- TEXTO DO DOCUMENTO
* * * *

Estas palavras de João Gaspar Simões e de José Régio parecem-me por demais caracterizadoras do Artista em causa. Pureza e originalidade são-lhe peculiares; sentimentalidade, imaginação, inteligência e emotividade, também. Por isso a sua arte é uma arte de afectos sem escamotear o belo.

Caberá aqui questionar o que é o belo em arte. Poderia recuar a Kant e a tantos outros que o precederam e sucederam e, com base nos seus estudos e entrando nos domínios da Estética, relacionar a experiência do belo com a realização das habilidades supremas do ser humano. / 71 /

Prefiro, contudo, seguir uma via mais imediatista e questionar antes o que é o belo, melhor dito, o que é o encontro com o belo na arte de Hélder Bandarra. Convoco Freud e quero crer que não me deparo com algo pronto e codificado, com uma fórmula conceptual, antes com algo diferente um non so che involuntário que brota do inconsciente sob os efeitos de uma pulsão que pensa, sonha e diz, e cuja função terapêutica é uma forma de conhecimento.

* * * *

- LINHAS FORNECIDAS
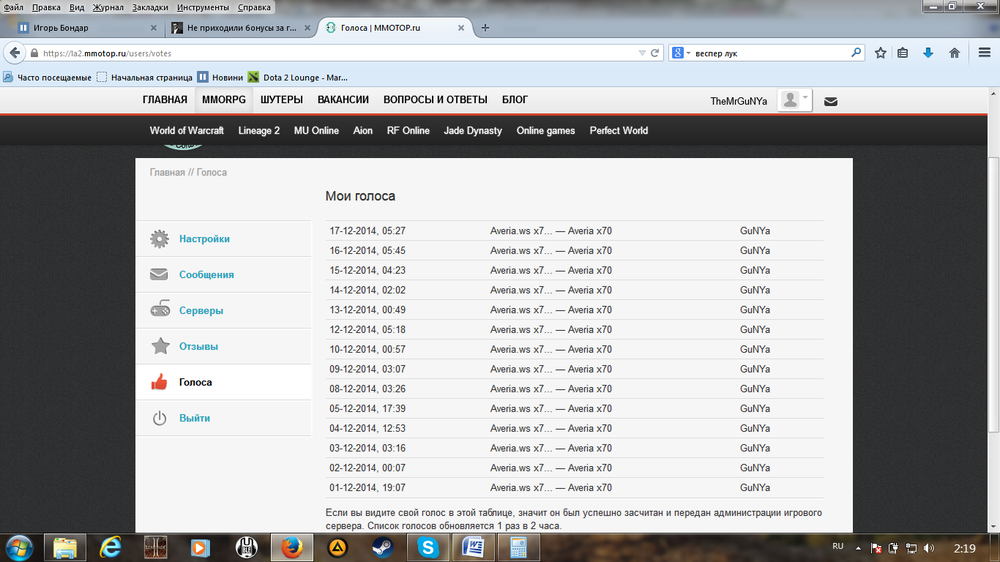Launch Skype from the taskbar
Viewport: 1000px width, 562px height.
coord(428,547)
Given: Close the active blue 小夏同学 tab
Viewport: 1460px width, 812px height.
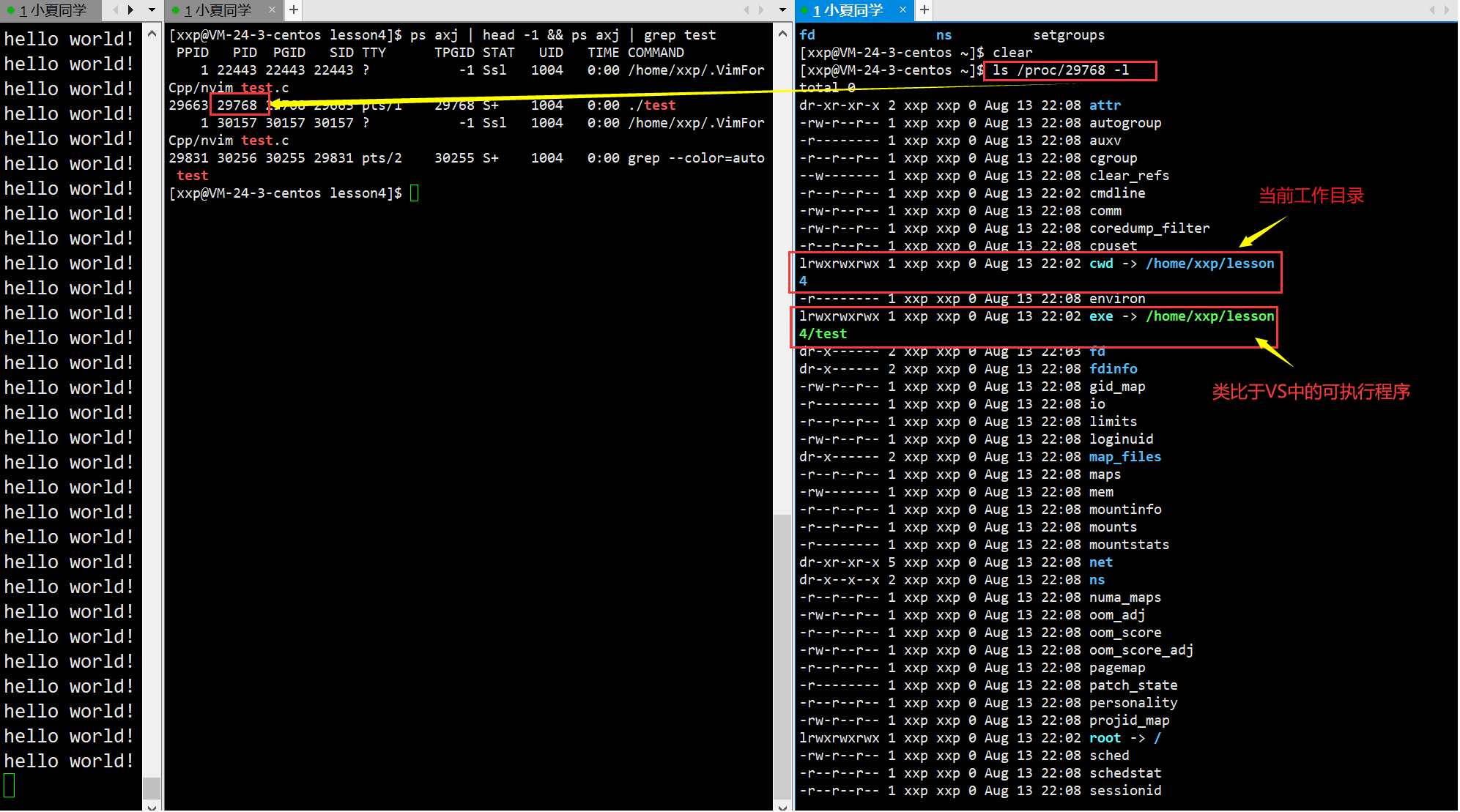Looking at the screenshot, I should [x=903, y=10].
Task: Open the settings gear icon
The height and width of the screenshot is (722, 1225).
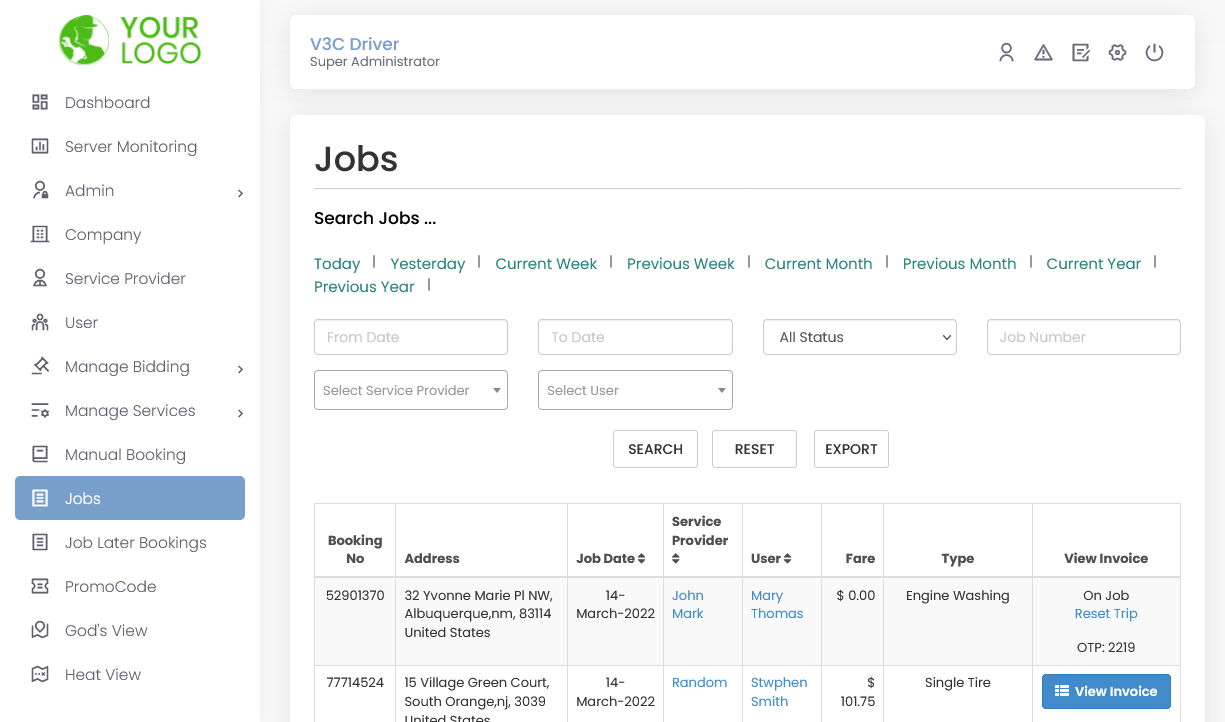Action: coord(1117,52)
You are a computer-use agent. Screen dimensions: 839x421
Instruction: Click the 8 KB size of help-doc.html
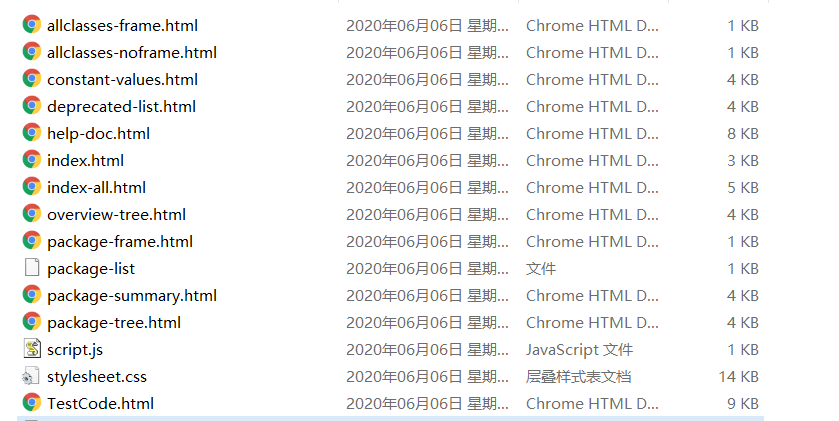point(743,133)
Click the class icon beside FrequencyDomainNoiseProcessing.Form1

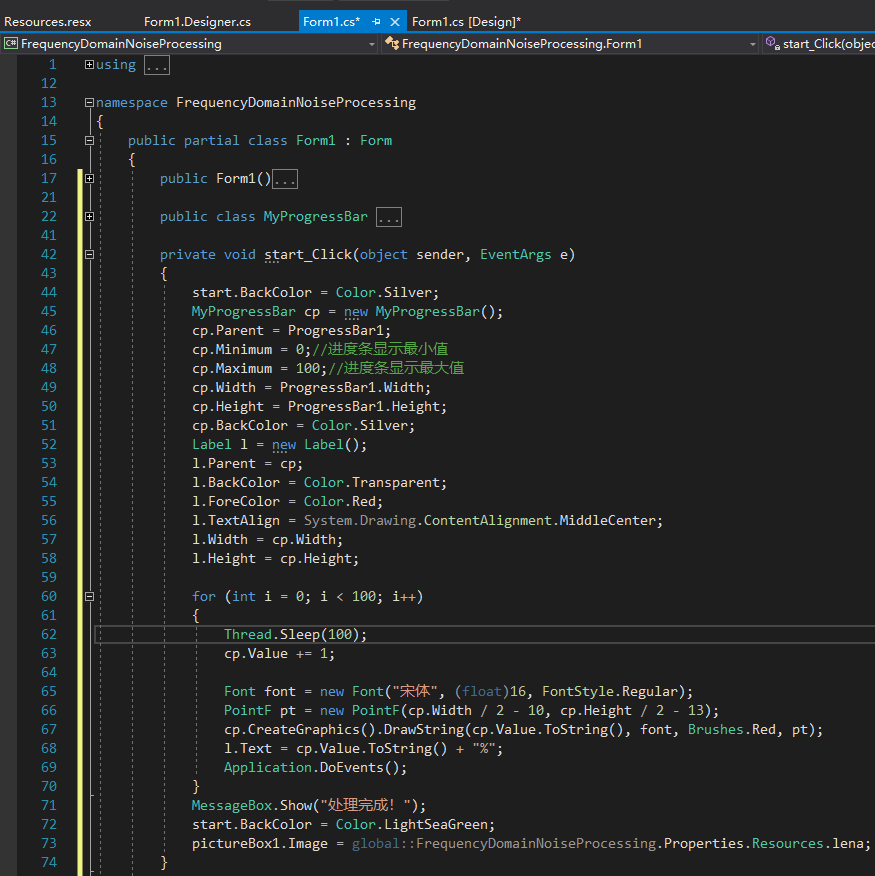point(392,44)
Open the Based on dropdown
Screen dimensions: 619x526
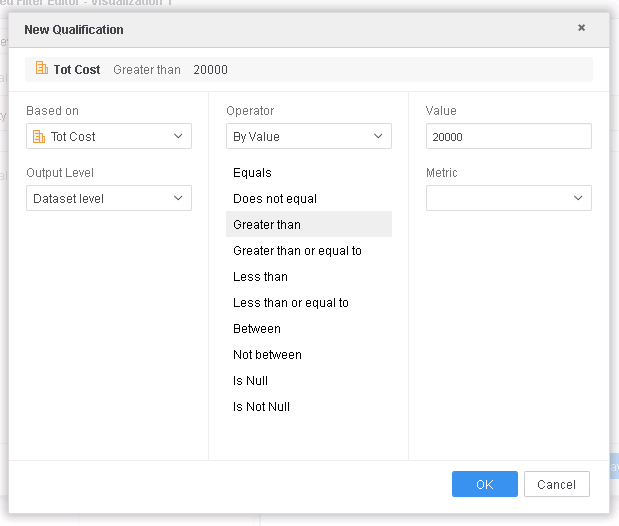click(x=108, y=136)
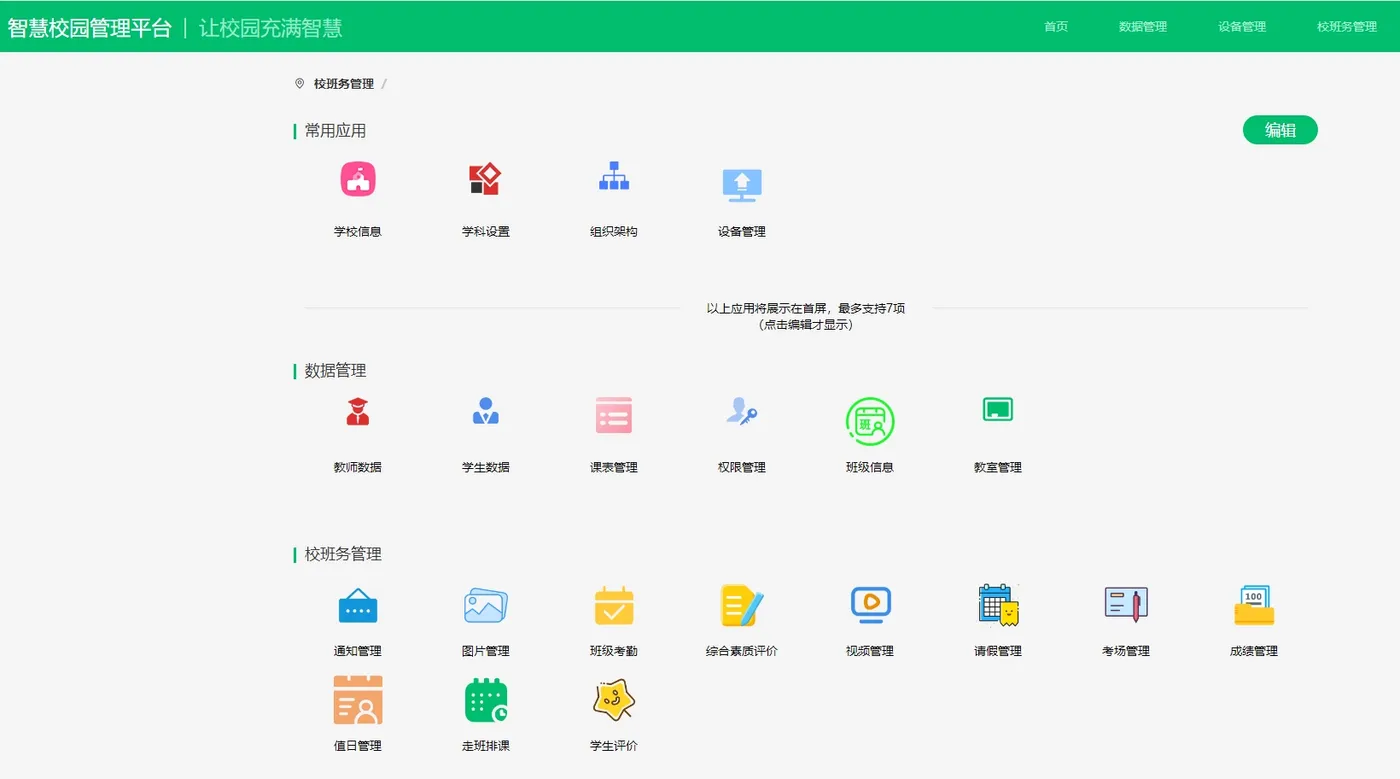This screenshot has width=1400, height=779.
Task: Launch the 成绩管理 application
Action: [1252, 605]
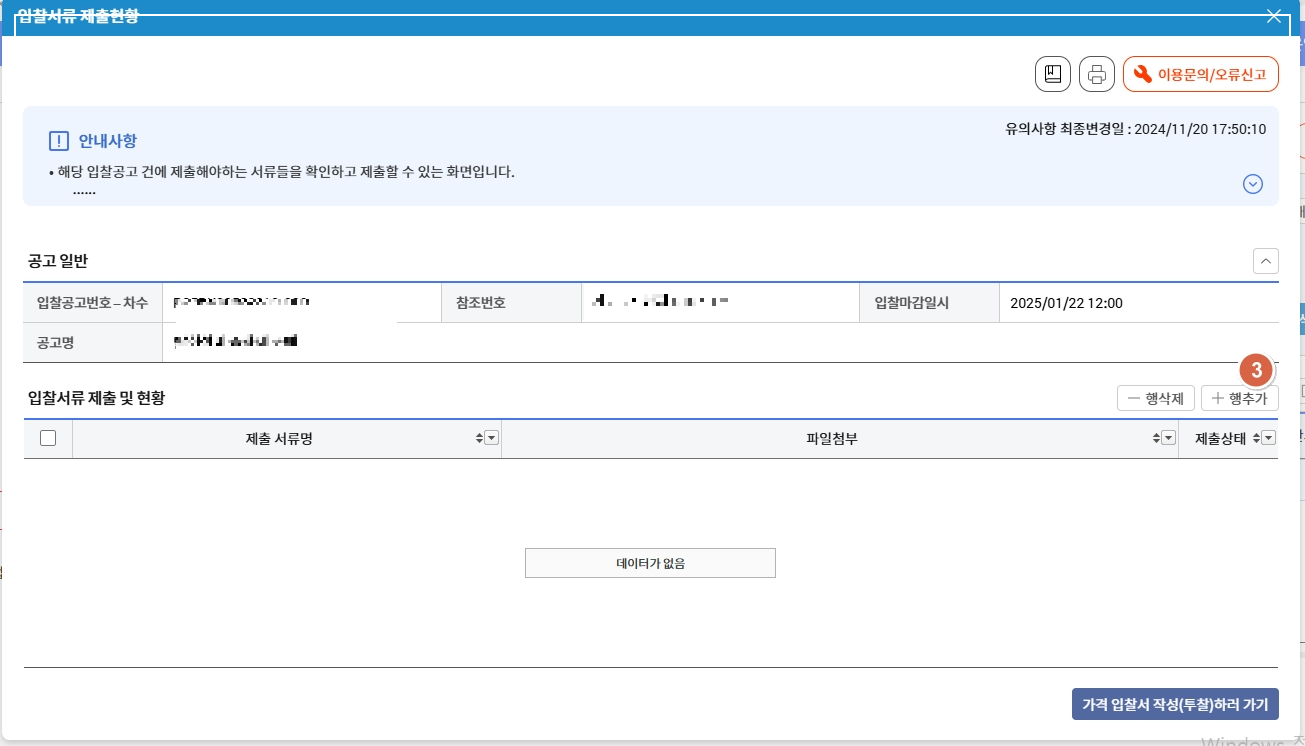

* * * *

- EXERCÍCIOS E TAREFAS
• A. Indique todas as pessoas mencionadas pelo nome no texto sobre o belo na arte de Hélder Bandarra.
• B. Retome o texto sobre o belo na arte de Hélder Bandarra a partir do ponto em que termina.

- RESPOSTAS ÀS TAREFAS
• A. João Gaspar Simões, José Régio, Kant, Hélder Bandarra e Freud.

• B.
O belo, em Hélder Bandarra, é um modus vivendi que giza a obra de arte e que provoca emoção estética, como reivindica Clive Bell (2009): “O ponto de partida de todos os sistemas estéticos deve ser a experiência pessoal de uma emoção particular”. Assim é, de facto, porque: “A grandeza dum espírito está na pluralidade e plenitude da sua sensibilidade. Todo o vasto espírito é sempre um tanto santo e outro tanto demoníaco. Todo o artista exagera ou dilui, aviva ou simplifica” (Agustina, 2008). / 72 /

Ora todos estes postulados se presentificam em temas e motivos coerentes e sistemáticos nesta obra pictórica. Quero dizer que, apesar das diferentes fases (nomenclatura perversa mas necessária a uma sistematização), que a pintura de Hélder Bandarra atravessa, há certas constantes que urge observar porque reveladoras de opções estéticas e experiências pessoais.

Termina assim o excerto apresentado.